The National System-Wide Escalation Framework governs how our hospitals manage and respond to surges in in-patient and Emergency Department activity.
The Framework seeks to achieve this, at least in theory, by providing a ‘tiered and incremental’ series of responses that will enable a hospital to respond in a systematic and controlled way when these unexpected increases in activity occur, or when such increases threaten to exceed hospital capacity and diminish quality of patient care.
It is specifically designed to mitigate the risk of further escalation and return the system to safer levels of occupancy or use or to what is also referred to as ‘Steady State’ status.
A Steady State exists in hospitals when:
“demand and capacity for acute in-patient care, both current and predicted unscheduled and scheduled care is being managed such that there is timely access to emergency (unscheduled) care and treatment within national agreed key performance indicators (95% less than 6 hour wait and no waits greater than 9 hours).
Only as an absolute last resort should a hospital implement what is known as the Full Capacity Protocol.
This includes “the admission of patients to “extra” beds on inpatient units and their environs”, i.e trolleys on corridors.
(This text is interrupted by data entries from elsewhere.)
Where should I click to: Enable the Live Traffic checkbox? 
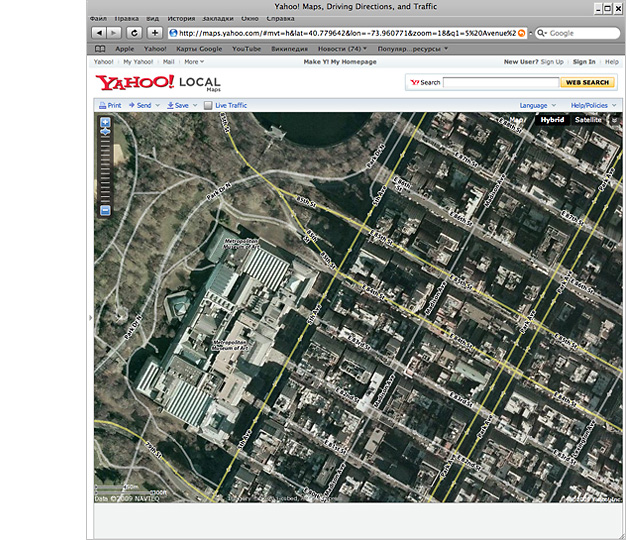point(208,105)
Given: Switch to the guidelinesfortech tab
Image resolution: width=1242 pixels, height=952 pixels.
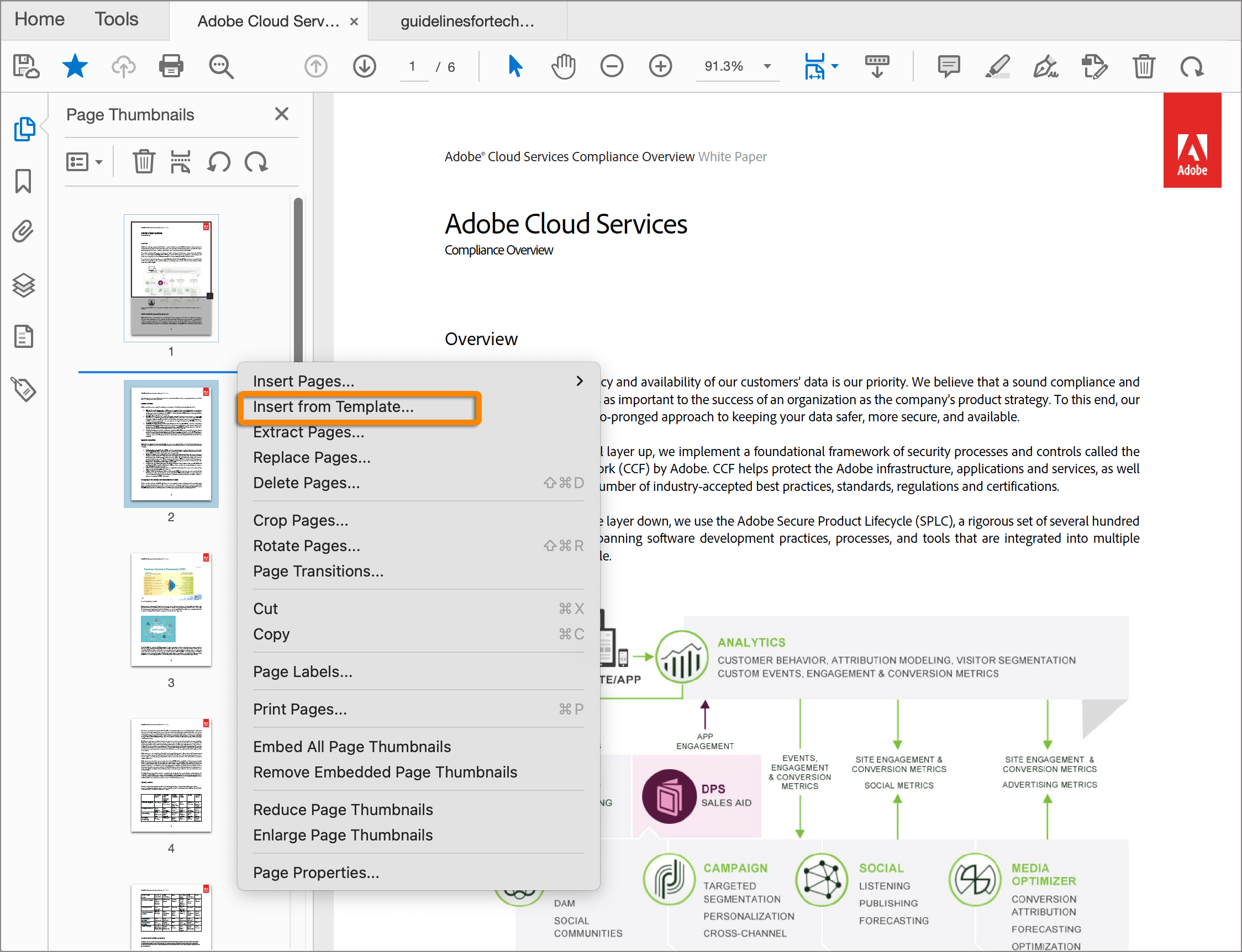Looking at the screenshot, I should (467, 21).
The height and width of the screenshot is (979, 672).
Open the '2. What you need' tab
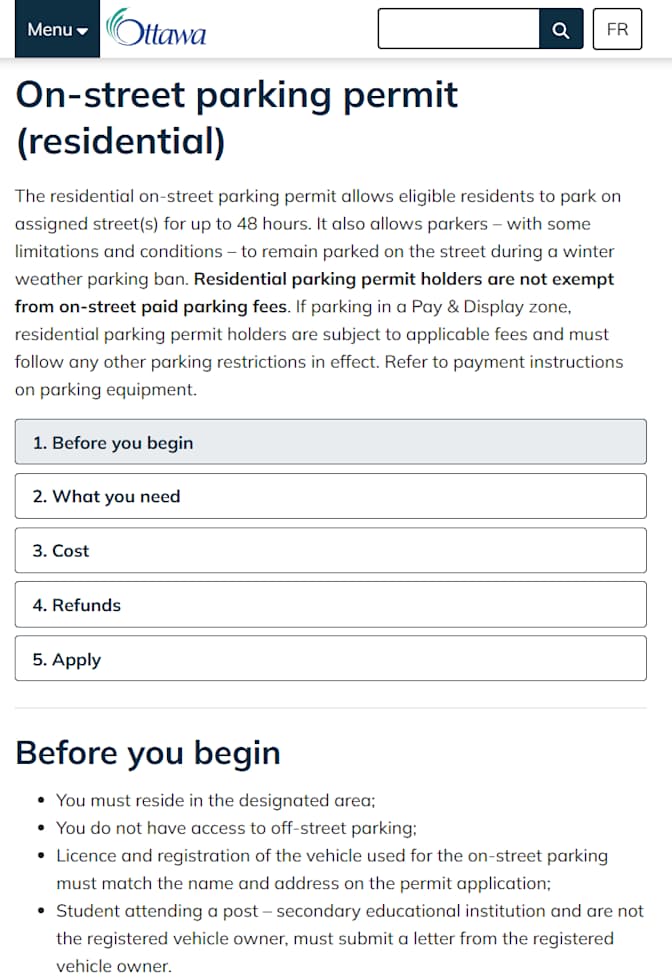click(330, 496)
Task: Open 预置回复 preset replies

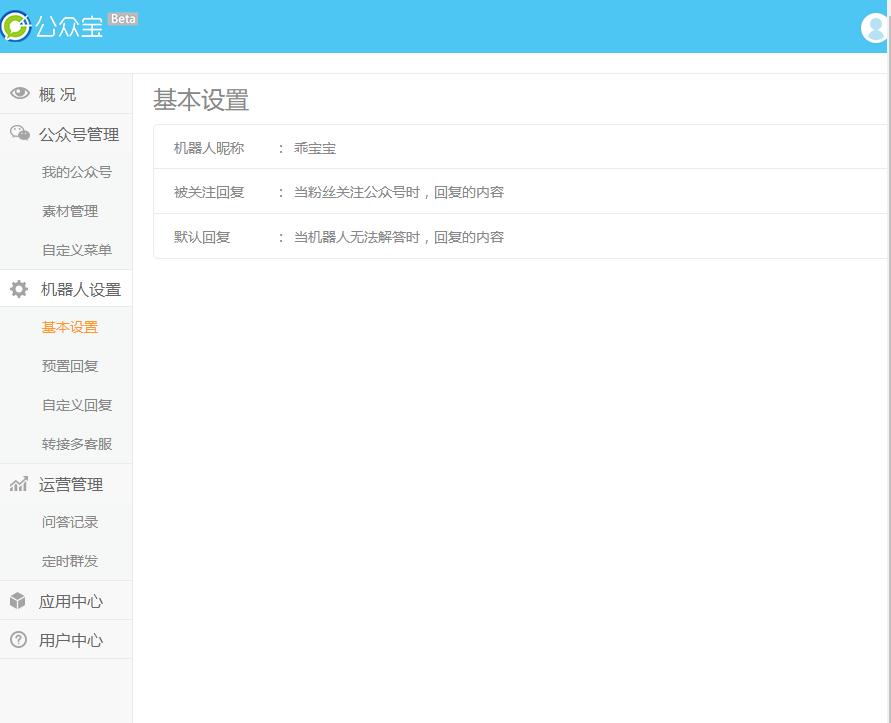Action: [x=69, y=365]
It can also include the option of time limited ambulance diversion to provide protection to the hospital from new demand.”
That’s the theory.
The reality is a different animal altogether.
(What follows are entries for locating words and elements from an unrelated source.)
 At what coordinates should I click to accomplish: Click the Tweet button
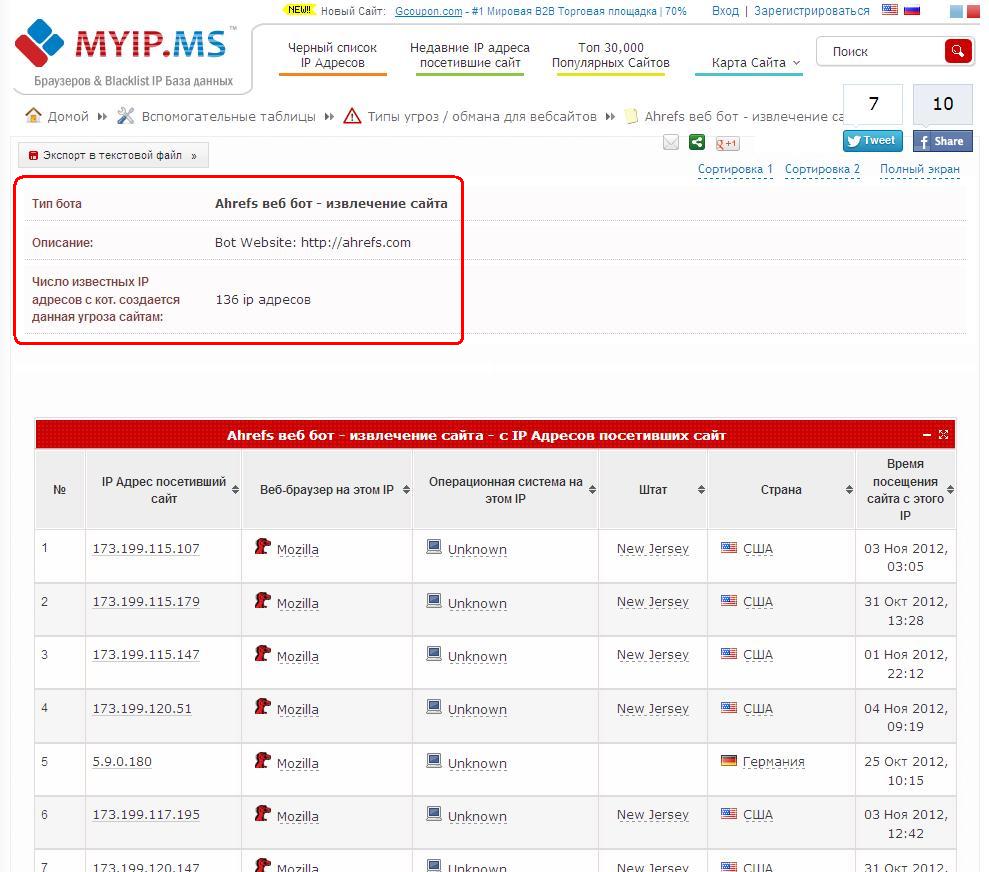[872, 141]
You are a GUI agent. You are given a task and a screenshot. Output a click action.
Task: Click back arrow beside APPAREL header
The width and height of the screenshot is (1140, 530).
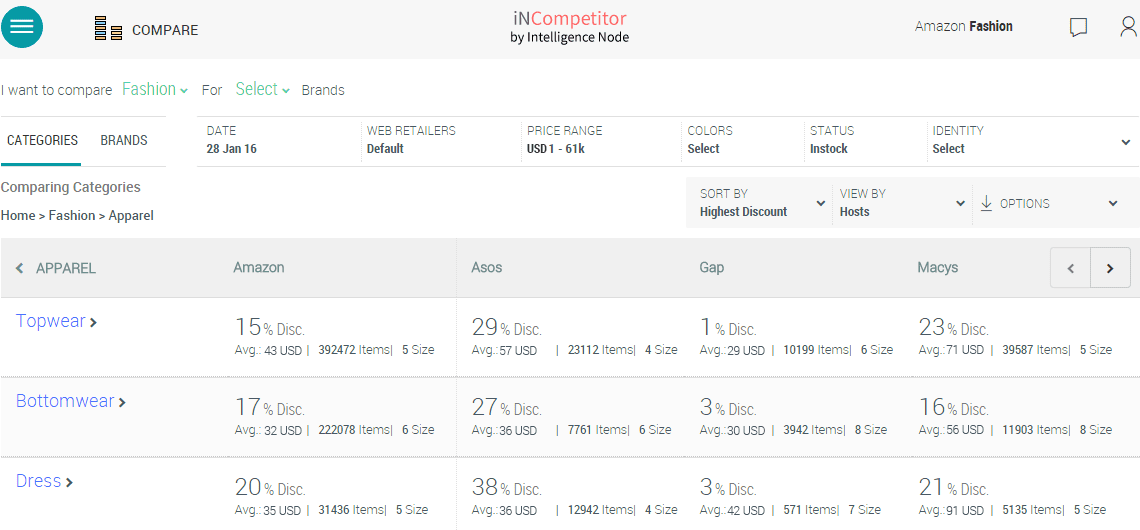(20, 268)
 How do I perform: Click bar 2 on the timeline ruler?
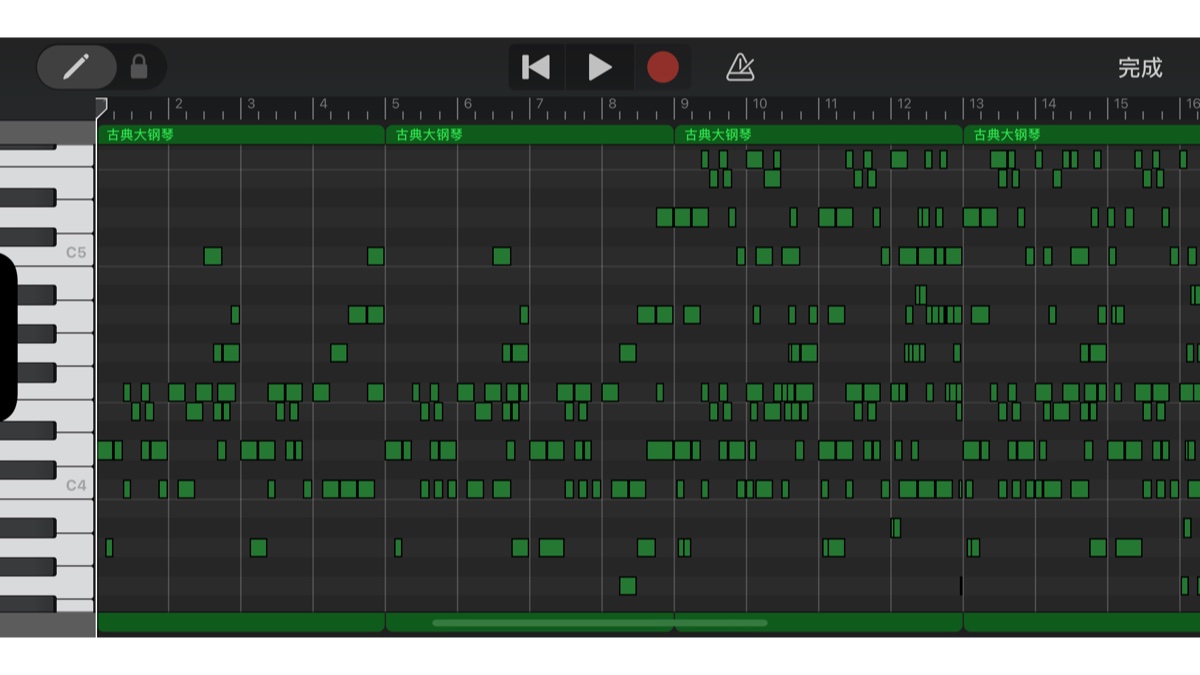(x=178, y=105)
Indeed, data from the HSE’s Special Delivery Unit, which records the volume of Full Capacity Protocol alerts across hospital groups, makes it clear that for the 2016-2018 period alone, the Protocol was ‘deployed’ an astonishing 9,669 times.
Unsurprisingly perhaps, University Hospital Limerick is recorded as having deployed the Full Capacity Protocol the highest number of times-a staggering 336 in 2018. In 2016 the number for UHL was 322 and in 2017 it was 294.
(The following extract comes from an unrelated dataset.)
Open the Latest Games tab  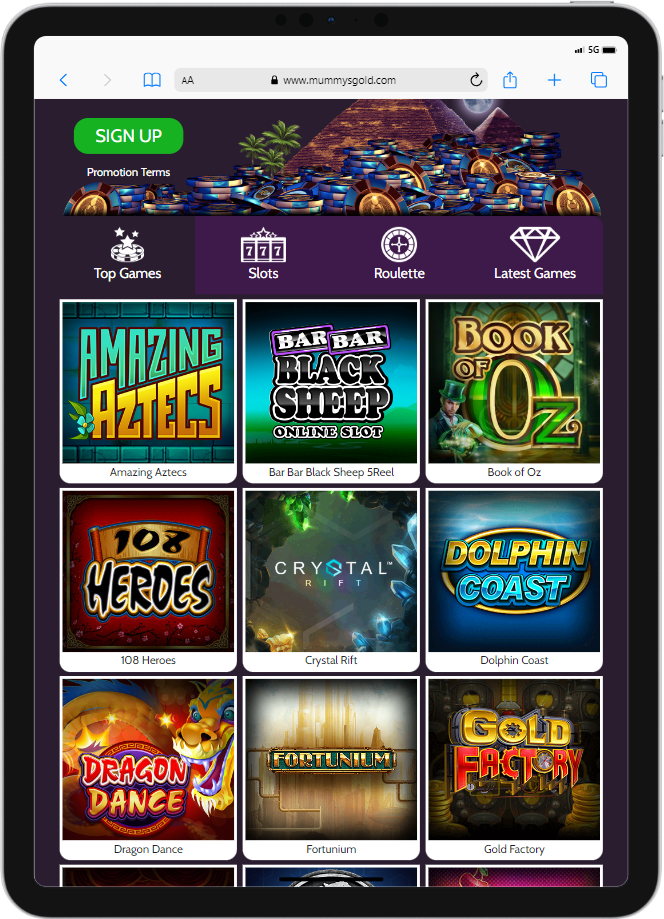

Similar numbers are applicable to South Tipperary General, University Hospital Waterford, Galway University Hospital, Tallaght Hospital and St Luke’s Hospital Kilkenny.
What this means in practice is that hospitals rarely if ever have the opportunity to ‘de-escalate’ down from Full Capacity status.
Indeed, when the FCP was introduced in 2015, it was done so in the teeth of fierce opposition from the Irish Nurses and Midwives Organisation.
The INMO argued that it was being drawn up “at the behest of a government faced with a continuing barrage of bad publicity relating to their emergency departments.”
Speaking at the time, Dave Hughes, then deputy general secretary of the INMO and joint chair of the Accident and Emergency Forum, said that “the sanction to use full capacity protocol, based on past experience, was likely to be abused and that the evidence to date is that it would become the first rather than the last option.”
Mr Hughes also made it clear that although the HSE instructions clearly indicated the FCP should be implemented after all other measures have been exhausted, “the record shows that, both in Ireland and in England, this policy becomes the only policy once it is allowed happen at all.”
To put it more bluntly, one of the major concerns of the INMO and others was that in deploying the Full Capacity Protocol a hospital would essentially be allowed to close for business.
This in turn reduces or indeed eliminates the possibility of the hospital being able to accurately reflect the true level of need. If the doors are ‘closed’ then trolley numbers can be kept artificially low, for example.
Nothing to do with healthcare.
A lot to do with decreasing political pressure from a dysfunctional health system.
Nothing in the intervening years from 2015 onwards, when the FCP was first introduced, has disproven this original assessment or prediction.